MAR 21, 2018
Would you like to earn an extra .25% on a currency that has lost over 90% of its value over time or would you like to invest in a commodity that has held its value for thousands of years?
USDs and delusion pills handed out on the left; gold, silver, and sanity on the right. Proceed as you will.
Rising interest rates represent a growing risk to the economic and financial structure: The latest cyclical upswing has been orchestrated by central banks’ ultra-low interest rate policy. The Fed’s tightening policy is like taking away the “punch bowl”, and if it raises interest rates too much, the party would definitely come to an end.
It is against this backdrop that gold, even in times of slightly higher real interest rates, is increasingly attracting investors, which has ultimately led to a price increase.
In a long-term perspective, one would expect a positive relation between the price of gold and the quantity of money. An increase in the money supply inevitably leads to a rise in prices of goods.
This, in turn, reduces the purchasing power of fiat currencies.

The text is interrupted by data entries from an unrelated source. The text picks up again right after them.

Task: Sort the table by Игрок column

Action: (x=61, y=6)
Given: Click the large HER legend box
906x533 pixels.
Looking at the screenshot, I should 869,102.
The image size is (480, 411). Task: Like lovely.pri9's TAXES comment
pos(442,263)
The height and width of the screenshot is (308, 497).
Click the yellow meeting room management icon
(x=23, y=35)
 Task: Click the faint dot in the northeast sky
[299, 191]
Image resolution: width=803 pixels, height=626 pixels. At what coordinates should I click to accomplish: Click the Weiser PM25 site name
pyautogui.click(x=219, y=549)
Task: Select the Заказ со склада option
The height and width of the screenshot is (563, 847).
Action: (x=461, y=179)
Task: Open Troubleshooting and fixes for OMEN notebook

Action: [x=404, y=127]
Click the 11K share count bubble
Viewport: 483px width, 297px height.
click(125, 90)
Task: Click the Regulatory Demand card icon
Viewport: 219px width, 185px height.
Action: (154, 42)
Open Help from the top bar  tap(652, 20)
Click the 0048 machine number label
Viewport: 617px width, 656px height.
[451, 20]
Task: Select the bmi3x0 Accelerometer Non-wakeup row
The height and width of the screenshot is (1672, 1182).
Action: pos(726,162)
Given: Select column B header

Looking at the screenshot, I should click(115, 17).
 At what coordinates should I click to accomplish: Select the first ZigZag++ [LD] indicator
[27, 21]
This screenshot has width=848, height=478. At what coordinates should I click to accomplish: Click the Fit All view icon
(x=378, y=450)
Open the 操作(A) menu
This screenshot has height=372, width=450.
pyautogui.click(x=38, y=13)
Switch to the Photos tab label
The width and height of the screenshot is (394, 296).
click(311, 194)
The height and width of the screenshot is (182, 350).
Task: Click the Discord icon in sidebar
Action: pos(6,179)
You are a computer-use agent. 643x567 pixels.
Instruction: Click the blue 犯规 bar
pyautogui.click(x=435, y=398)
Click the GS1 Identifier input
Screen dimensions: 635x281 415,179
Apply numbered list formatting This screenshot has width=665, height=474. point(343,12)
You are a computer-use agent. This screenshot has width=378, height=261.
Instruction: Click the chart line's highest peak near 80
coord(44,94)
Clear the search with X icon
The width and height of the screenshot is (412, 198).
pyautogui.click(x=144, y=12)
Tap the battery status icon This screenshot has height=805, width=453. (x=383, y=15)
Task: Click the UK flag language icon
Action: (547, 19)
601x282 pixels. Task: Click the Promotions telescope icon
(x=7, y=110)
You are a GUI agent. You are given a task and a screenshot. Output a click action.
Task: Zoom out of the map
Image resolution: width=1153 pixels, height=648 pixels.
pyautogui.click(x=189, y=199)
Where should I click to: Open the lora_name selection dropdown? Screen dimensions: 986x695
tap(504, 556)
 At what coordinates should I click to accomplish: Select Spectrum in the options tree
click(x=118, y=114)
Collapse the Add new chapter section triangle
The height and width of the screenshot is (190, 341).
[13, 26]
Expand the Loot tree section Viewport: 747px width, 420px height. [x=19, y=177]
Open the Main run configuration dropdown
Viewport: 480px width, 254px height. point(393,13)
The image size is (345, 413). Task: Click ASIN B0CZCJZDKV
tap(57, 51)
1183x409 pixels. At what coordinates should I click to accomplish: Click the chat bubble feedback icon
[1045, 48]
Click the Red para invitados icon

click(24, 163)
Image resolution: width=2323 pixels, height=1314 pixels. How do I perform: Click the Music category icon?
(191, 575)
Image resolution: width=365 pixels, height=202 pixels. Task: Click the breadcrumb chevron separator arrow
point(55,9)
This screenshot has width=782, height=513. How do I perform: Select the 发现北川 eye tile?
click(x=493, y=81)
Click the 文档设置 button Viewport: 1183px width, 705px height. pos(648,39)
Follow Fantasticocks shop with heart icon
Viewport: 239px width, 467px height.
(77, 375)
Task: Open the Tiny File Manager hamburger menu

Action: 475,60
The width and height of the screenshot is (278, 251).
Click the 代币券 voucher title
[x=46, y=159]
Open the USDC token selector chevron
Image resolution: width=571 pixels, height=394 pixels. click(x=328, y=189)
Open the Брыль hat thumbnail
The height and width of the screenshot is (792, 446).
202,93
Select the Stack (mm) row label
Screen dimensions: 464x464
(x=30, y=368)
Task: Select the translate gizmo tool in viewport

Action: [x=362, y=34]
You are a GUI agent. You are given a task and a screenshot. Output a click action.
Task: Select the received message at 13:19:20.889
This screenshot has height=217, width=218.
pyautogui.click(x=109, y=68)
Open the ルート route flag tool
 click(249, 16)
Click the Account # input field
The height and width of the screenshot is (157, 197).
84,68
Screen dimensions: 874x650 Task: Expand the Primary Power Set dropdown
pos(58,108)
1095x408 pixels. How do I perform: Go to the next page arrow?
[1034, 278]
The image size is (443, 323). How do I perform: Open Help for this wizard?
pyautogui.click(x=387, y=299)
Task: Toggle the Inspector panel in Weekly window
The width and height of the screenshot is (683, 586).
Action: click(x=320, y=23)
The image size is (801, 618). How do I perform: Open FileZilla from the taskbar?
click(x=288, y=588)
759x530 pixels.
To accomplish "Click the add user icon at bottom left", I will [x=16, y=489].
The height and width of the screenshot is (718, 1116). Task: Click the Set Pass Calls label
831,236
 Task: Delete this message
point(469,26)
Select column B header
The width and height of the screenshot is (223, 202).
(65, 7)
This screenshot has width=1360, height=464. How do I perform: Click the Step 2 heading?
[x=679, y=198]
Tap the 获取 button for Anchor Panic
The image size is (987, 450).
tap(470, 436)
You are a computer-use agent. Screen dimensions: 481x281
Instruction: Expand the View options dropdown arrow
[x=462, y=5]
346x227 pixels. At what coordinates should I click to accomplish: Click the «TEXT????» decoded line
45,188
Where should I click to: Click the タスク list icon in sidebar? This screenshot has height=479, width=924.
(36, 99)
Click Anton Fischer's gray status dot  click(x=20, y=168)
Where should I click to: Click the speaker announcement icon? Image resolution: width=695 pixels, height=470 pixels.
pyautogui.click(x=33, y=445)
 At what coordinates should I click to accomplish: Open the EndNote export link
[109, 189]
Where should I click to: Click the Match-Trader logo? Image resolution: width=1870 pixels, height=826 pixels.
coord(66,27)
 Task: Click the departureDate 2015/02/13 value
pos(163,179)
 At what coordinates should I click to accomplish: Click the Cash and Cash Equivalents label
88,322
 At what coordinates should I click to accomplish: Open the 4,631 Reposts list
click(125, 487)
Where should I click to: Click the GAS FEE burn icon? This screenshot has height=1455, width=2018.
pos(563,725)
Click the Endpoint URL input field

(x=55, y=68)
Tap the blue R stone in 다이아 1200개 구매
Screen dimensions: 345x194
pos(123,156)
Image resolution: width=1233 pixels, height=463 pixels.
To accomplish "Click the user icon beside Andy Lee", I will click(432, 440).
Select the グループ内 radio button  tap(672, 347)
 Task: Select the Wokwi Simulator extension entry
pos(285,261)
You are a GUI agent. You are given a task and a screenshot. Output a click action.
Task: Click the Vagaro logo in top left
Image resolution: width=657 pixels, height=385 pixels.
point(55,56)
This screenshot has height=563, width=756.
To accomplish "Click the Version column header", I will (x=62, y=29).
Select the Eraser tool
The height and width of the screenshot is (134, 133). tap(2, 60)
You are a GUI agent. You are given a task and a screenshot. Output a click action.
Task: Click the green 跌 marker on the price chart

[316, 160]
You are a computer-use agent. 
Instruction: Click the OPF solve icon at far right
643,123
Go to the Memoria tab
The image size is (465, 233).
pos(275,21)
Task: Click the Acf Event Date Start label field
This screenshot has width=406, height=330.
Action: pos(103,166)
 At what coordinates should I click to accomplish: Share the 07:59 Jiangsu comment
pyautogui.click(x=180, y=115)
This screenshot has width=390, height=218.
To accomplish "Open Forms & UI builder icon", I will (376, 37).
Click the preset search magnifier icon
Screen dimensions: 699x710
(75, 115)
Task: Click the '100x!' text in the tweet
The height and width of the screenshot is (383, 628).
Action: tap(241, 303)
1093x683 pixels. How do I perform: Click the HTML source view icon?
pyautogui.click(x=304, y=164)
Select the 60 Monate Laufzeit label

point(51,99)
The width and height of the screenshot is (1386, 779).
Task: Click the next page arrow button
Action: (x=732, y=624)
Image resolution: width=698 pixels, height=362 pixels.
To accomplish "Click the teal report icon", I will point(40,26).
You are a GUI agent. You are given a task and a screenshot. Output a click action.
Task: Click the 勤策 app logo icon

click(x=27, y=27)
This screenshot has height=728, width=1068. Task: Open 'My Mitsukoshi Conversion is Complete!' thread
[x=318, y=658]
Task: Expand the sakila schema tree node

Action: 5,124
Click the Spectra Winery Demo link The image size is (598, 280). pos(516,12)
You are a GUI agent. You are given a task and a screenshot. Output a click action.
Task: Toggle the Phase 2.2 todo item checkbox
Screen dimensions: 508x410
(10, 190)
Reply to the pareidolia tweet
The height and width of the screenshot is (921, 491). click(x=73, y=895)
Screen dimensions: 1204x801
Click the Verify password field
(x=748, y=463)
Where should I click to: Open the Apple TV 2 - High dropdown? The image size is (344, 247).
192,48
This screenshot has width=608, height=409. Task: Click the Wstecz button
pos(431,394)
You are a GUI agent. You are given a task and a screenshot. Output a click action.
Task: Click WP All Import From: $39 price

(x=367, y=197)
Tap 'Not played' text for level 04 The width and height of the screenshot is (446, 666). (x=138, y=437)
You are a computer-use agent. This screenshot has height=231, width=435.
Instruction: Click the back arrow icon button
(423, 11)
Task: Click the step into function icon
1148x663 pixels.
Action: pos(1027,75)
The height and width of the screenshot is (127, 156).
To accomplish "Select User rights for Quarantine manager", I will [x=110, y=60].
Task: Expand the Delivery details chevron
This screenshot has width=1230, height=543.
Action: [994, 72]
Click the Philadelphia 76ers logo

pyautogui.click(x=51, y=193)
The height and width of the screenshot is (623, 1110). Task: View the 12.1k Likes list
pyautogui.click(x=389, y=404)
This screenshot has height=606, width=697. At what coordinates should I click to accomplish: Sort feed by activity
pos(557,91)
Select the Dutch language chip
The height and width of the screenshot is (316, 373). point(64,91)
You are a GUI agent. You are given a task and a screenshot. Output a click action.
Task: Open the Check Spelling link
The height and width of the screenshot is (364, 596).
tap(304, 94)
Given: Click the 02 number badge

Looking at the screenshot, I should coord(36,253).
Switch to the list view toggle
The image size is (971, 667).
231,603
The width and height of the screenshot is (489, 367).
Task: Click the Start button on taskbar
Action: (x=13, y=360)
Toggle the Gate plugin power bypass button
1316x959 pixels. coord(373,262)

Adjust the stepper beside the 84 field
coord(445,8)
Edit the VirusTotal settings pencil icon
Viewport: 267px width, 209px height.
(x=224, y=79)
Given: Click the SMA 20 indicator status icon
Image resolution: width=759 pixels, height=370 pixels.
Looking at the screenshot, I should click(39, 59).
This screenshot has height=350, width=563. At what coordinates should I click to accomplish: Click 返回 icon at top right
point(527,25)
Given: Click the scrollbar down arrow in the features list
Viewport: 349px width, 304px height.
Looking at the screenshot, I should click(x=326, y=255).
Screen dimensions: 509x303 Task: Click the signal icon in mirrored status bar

If and when gold is in demand for monetary purposes, one would expect that the price of gold (in terms of fiat currencies) rises as the quantity of money increases.
At the current price, there is good reason to expect that gold can serve as insurance against the vagaries of the fiat money system, providing its owner with optionality: the upside price potential of gold in times of crisis – and in a fiat money system a crisis will return at some point, unfortunately.